In article <1991Apr30.160331.16215@milton.u.washington.edu>
corey@milton.u.washington.edu (Corey Satten) writes:
>(This is cross-posted to unix-wizards because it may also apply to 4.3BSD)

Just a quick note:  It seems unlikely to, as the code being changed is
almost completely different in 4.3BSD.  In particular, the swapout code
picks the five largest processes, not the `first' set of processes that
will satisfy the immediate demands.
-- 
In-Real-Life: Chris Torek, Lawrence Berkeley Lab CSE/EE (+1 415 486 5427)
Berkeley, CA		Domain:	torek@ee.lbl.gov

corey@milton.u.washington.edu (Corey Satten) (05/02/91)

In article <12714@dog.ee.lbl.gov> torek@elf.ee.lbl.gov (Chris Torek) writes:
>In article <1991Apr30.160331.16215@milton.u.washington.edu>
>corey@milton.u.washington.edu (Corey Satten) writes:
>>(This is cross-posted to unix-wizards because it may also apply to 4.3BSD)
>
>Just a quick note:  It seems unlikely to, as the code being changed is
>almost completely different in 4.3BSD.  In particular, the swapout code
>picks the five largest processes, not the `first' set of processes that
>will satisfy the immediate demands.

Oh dear, I can't believe I'm about to take issue with Chris Torek.  This
is indeed a rare day.  I hope I don't blow it.

Chris, I find almost identical code in 4.3BSD (tahoe I think).  In file
vm_page.c the lines which prevent data from paging are almost identical
(but without DEC's SMP locking).  In file vm_sched.c the code near the
comment about swapping out deadwood is almost identical with Ultrix and
on our system, that was the code which was doing almost all of the
swapping (though possibly because I elevated the values of lotsfree and
desfree and scan rate to improve performance in round 1).  I think you
are talking about the "hardwsap" code (when desperate == 1), which on
our system, turned out to rarely execute.  In any case, even if
hardswap does happen, it still looks like it doesn't use the largest 5
processes (as the comment would indicate) if there are any processes
which have been sleeping longer than maxslp (20 seconds), I think it
uses the one closest to the beginning of the process table which has
been sleeping the longest.  I think longest maxes out at 127 seconds so
with our process mix, that means it would usually swap the first
few processes which have been sleeping at least 127 seconds.

--- Information supplied ---
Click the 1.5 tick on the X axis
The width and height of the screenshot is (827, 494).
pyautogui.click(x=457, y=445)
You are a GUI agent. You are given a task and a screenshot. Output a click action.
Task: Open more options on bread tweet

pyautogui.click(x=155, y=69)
* * *
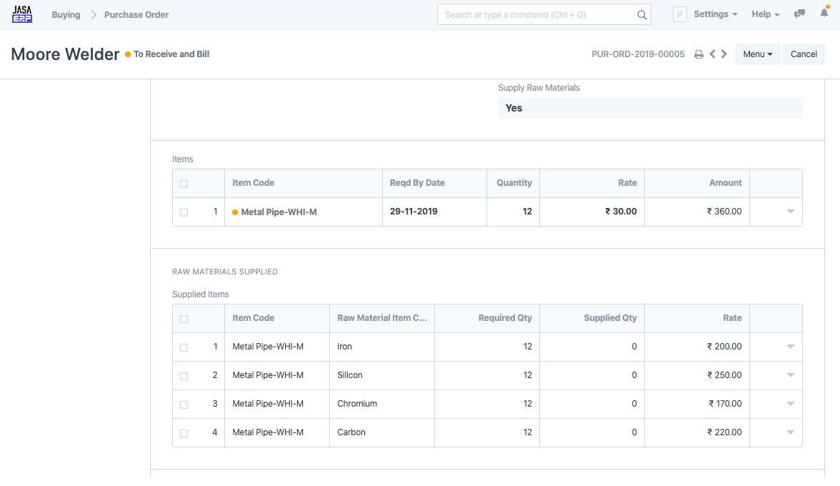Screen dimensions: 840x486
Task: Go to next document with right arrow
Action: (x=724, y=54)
--
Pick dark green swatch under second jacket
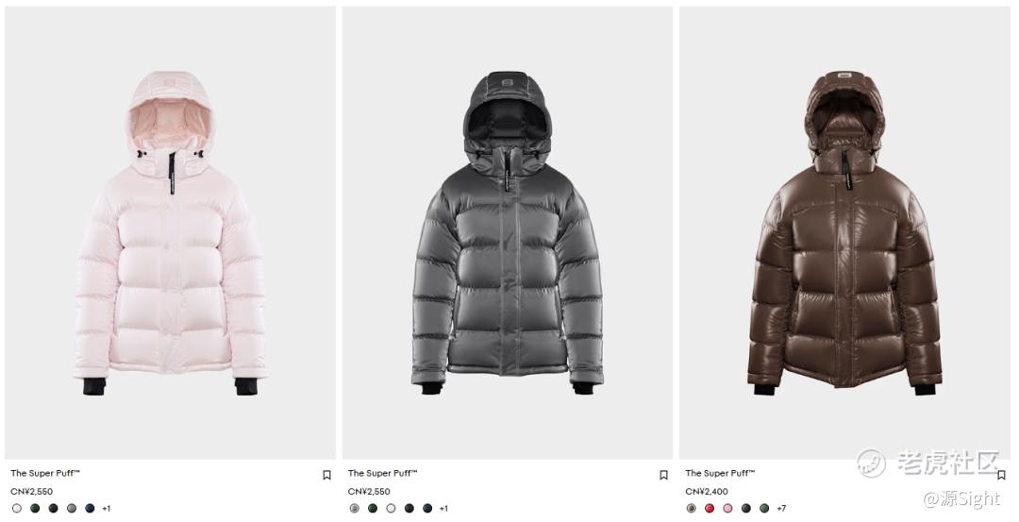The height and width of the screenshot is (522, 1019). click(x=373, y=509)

--- Directions ---
(a) In the swapout thread, which file has the code near the comment about swapping out deadwood?
(b) Do these statements agree with the swapout thread? Answer yes or no for each, and quote the words that decide it. (i) Corey Satten finds the lines that prevent data from paging in vm_page.c. (ii) Chris Torek says the 4.3BSD swapout code picks the first set of processes that will satisfy the immediate demands. (iii) On Corey Satten's system, the hardswap code ran often.
(c) Carry the swapout thread on from its last sentence.
The data stands apart from the swapout thread and is separate material.

--- Task results ---
(a) vm_sched.c

(b)
(i) Yes: "In file vm_page.c the lines which prevent data from paging are almost identical"
(ii) No: "the swapout code picks the five largest processes, not the `first' set of processes that will satisfy the immediate demands."
(iii) No: "which on our system, turned out to rarely execute."

(c)
Anyway, as I said, I haven't measured a BSD system and I didn't study
hardswap as closely as the other since it almost never happened on our
system, so I only say it may apply because the code looks to me very
similar to the Ultrix code I have become rather familiar with.
Furthermore, now that we are paging out data, we aren't swapping
processes with RSS>0 at all so I think the paging part of the fix may
be more important than the swapping part anyway.

--------
Corey Satten, corey@cac.washington.edu
Networks and Distributed Computing
University of Washington
(206)543-5611

torek@elf.ee.lbl.gov (Chris Torek) (05/03/91)

In article <1991May2.052140.27048@milton.u.washington.edu>
corey@milton.u.washington.edu (Corey Satten) writes:
>Oh dear, I can't believe I'm about to take issue with Chris Torek.

Well, I *do* goof sometimes :-)

>Chris, I find almost identical code in 4.3BSD (tahoe I think).  In file
>vm_page.c the lines which prevent data from paging are almost identical

I was only talking about your second posting, which I thought dealt only
with the swap code.  I presume you mean these three lines:

	if (c->c_type != CTEXT) {
		if (rp->p_rssize < saferss - rp->p_slptime)
			return (0);
	}

Since p_rssize is in units of `core clicks' (512 or 1024 bytes) and
saferss is 32 and p_slptime is in [0..127] and all of the numbers
are signed (I checked :-) ), this should only affect processes with
less than 16 or 32 KB of resident set size, and once they have been
asleep for 32 seconds, it should not affect them at all (since rssize
will always be >= 0 and the rhs of the compare will be <= 0).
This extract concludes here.